▶ _Instructions for the task_
Can you restate the lines of the entries below, word for word, from the first one through the line that includes "Task: Open the Holders tab"?

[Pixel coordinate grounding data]
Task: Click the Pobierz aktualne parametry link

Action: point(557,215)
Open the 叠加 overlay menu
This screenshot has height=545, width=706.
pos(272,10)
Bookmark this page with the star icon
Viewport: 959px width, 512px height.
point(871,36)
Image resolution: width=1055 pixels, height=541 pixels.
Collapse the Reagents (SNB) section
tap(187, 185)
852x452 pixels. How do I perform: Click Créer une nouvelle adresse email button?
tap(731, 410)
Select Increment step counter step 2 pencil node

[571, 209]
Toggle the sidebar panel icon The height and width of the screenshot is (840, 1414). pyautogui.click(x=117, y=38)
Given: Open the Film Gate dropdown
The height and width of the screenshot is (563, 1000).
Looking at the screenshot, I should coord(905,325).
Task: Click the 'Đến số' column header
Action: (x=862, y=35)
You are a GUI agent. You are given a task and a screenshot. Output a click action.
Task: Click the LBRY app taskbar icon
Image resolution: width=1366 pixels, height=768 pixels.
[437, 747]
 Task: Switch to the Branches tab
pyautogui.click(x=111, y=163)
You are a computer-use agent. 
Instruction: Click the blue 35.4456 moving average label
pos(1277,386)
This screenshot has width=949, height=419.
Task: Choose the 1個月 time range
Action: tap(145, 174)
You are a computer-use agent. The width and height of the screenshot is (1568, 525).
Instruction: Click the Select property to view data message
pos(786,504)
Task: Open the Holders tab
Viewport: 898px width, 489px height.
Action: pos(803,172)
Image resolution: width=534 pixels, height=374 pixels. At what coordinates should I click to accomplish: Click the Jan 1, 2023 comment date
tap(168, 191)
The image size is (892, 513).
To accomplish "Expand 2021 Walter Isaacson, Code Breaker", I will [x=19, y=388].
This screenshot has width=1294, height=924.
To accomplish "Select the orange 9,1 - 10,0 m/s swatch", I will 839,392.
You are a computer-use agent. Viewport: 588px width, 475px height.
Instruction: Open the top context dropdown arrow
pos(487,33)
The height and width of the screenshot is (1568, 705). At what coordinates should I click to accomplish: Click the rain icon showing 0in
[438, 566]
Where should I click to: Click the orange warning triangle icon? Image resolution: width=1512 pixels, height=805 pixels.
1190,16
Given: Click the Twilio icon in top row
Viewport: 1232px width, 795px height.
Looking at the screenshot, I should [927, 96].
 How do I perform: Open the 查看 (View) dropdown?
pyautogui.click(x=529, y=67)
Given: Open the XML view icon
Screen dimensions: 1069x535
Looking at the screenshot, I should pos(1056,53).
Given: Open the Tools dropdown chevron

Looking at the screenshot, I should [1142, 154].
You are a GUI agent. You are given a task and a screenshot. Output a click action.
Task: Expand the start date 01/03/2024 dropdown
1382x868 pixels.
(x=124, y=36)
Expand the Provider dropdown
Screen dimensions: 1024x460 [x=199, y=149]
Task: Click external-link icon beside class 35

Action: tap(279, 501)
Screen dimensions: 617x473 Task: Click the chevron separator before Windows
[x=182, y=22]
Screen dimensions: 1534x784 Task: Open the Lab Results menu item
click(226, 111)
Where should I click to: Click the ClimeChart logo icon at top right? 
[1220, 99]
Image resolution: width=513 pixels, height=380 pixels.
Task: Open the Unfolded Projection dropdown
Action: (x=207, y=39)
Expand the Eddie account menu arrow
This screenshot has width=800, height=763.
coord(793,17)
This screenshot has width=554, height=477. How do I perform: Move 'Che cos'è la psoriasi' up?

▶ _Output below_
Task: Click the Pobierz aktualne parametry link

Action: point(557,215)
Open the 叠加 overlay menu
This screenshot has height=545, width=706.
pos(272,10)
Bookmark this page with the star icon
Viewport: 959px width, 512px height.
point(871,36)
Image resolution: width=1055 pixels, height=541 pixels.
Collapse the Reagents (SNB) section
tap(187, 185)
852x452 pixels. How do I perform: Click Créer une nouvelle adresse email button?
tap(731, 410)
Select Increment step counter step 2 pencil node

[571, 209]
Toggle the sidebar panel icon The height and width of the screenshot is (840, 1414). pyautogui.click(x=117, y=38)
Given: Open the Film Gate dropdown
The height and width of the screenshot is (563, 1000).
Looking at the screenshot, I should coord(905,325).
Task: Click the 'Đến số' column header
Action: (x=862, y=35)
You are a GUI agent. You are given a task and a screenshot. Output a click action.
Task: Click the LBRY app taskbar icon
Image resolution: width=1366 pixels, height=768 pixels.
[437, 747]
 Task: Switch to the Branches tab
pyautogui.click(x=111, y=163)
You are a computer-use agent. 
Instruction: Click the blue 35.4456 moving average label
pos(1277,386)
This screenshot has width=949, height=419.
Task: Choose the 1個月 time range
Action: tap(145, 174)
You are a computer-use agent. The width and height of the screenshot is (1568, 525).
Instruction: Click the Select property to view data message
pos(786,504)
Task: Open the Holders tab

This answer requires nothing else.